On the bright side, if the global outlook worsens significantly, the Federal Reserve should announce a delay of the “liftoff” (when it begins rising rates). This could give a boost to stocks and raw materials prices.

Policy response

All these negative factors tend to weigh more in countries that are most vulnerable. Compared with 2010, when the Greek crisis began, LatAm may be worse off. There is a growing social discontent with political and economic weakness.

Fiscal policy tools are limited. Starting with Uruguay, covering almost all countries and especially Brazil, governments are cutting spending and looking for fiscal balance. This would make it difficult to implement an expansionary fiscal policy: increase spending or cut taxes to boost activity.

Monetary policy is not the preferred tool in a crisis situation to stimulate the economy in LatAm. In Colombia, Mexico and Chile, central banks interest rates are on hold and there is no prospect of change; in Brazil it has been climbing and could reach 14%. However, a sharp rally of the US dollar, would make it impossible to implement monetary stimulus through a rate cut. On the contrary, it could force an increase, in order to contain the fall in the exchange rate and to ease inflation expectations.

The volume of international reserves has declined in recent quarters from record highs in Colombia, Chile, Peru and Mexico, but still has a high firepower to defend the exchange rate. The regions are in a better position than the decades of 1980 and 1990, where international reserves were low and the burden of the debt service was elevated.

Conclusion

The region has a limited direct exposure to Greece but a global shock may hit hard: a decline in growth, a worsening fiscal outlook, rising interest rates and probably inflation (effects from currency devaluation). The tools to combat the crisis appear to be fewer than 2010, but better than those of decades ago.

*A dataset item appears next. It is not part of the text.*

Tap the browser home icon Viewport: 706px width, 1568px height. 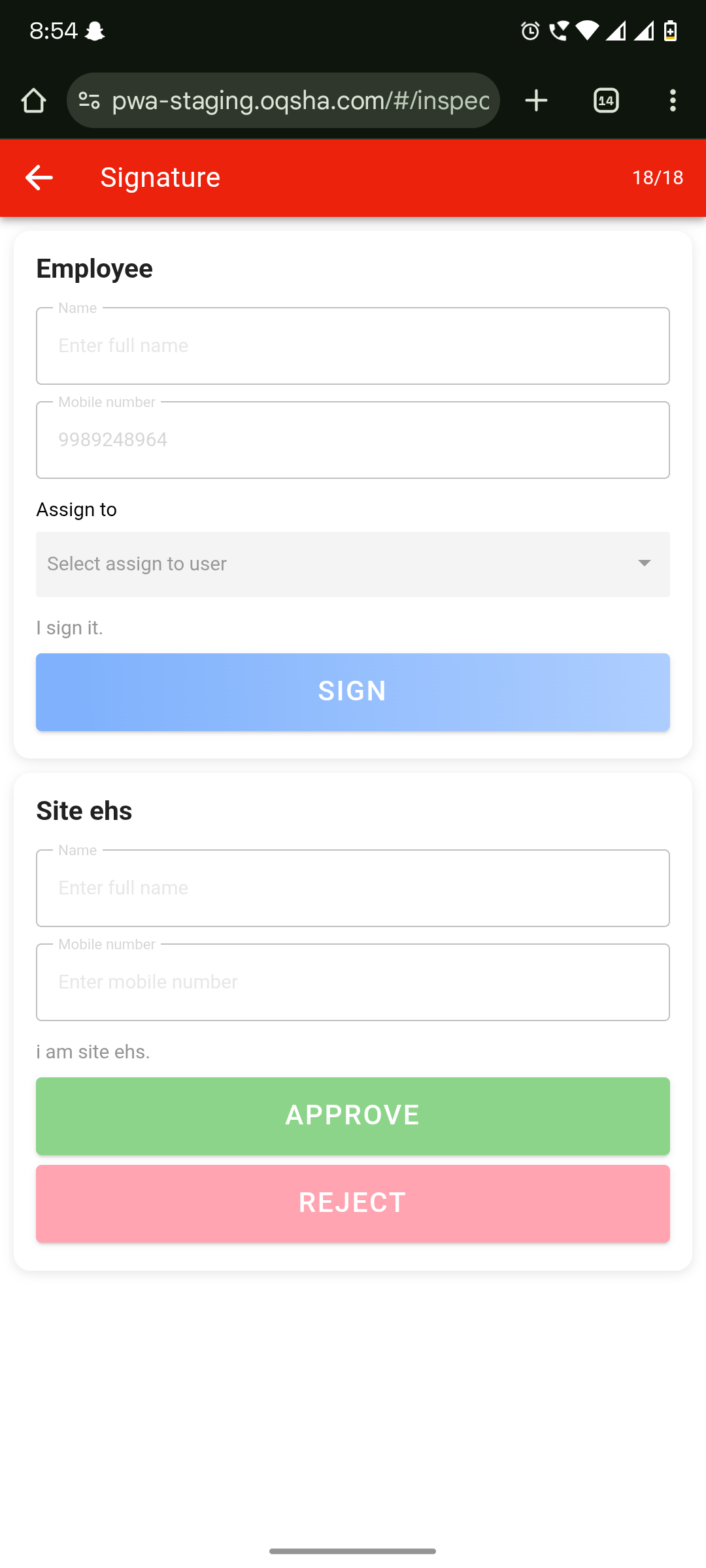pyautogui.click(x=33, y=101)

Each country has its peculiarities. Currently the weakest seem to be Brazil, Argentina and Venezuela. Brazil's domestic problems are large and could worsen further. In Argentina the impact will be limited to the decline in commodities prices, as it remains out of capital markets; but a dramatic decline of the peso against the dollar would jeopardize the survival plan of the present government to hold out until December, when Cristina Fernández de Kirchner second term ends. A situation similar to Argentina is the Venezuelan situation, with a more dramatic domestic environment, with goods shortages, an economy in decline and a complex social landscape.

For several Latin American countries, China has become the main financier (the new IMF), especially as the doors of the capital markets are closing. If the crisis closes the door completely, it will be another opportunity for China to further increase the influence in the region.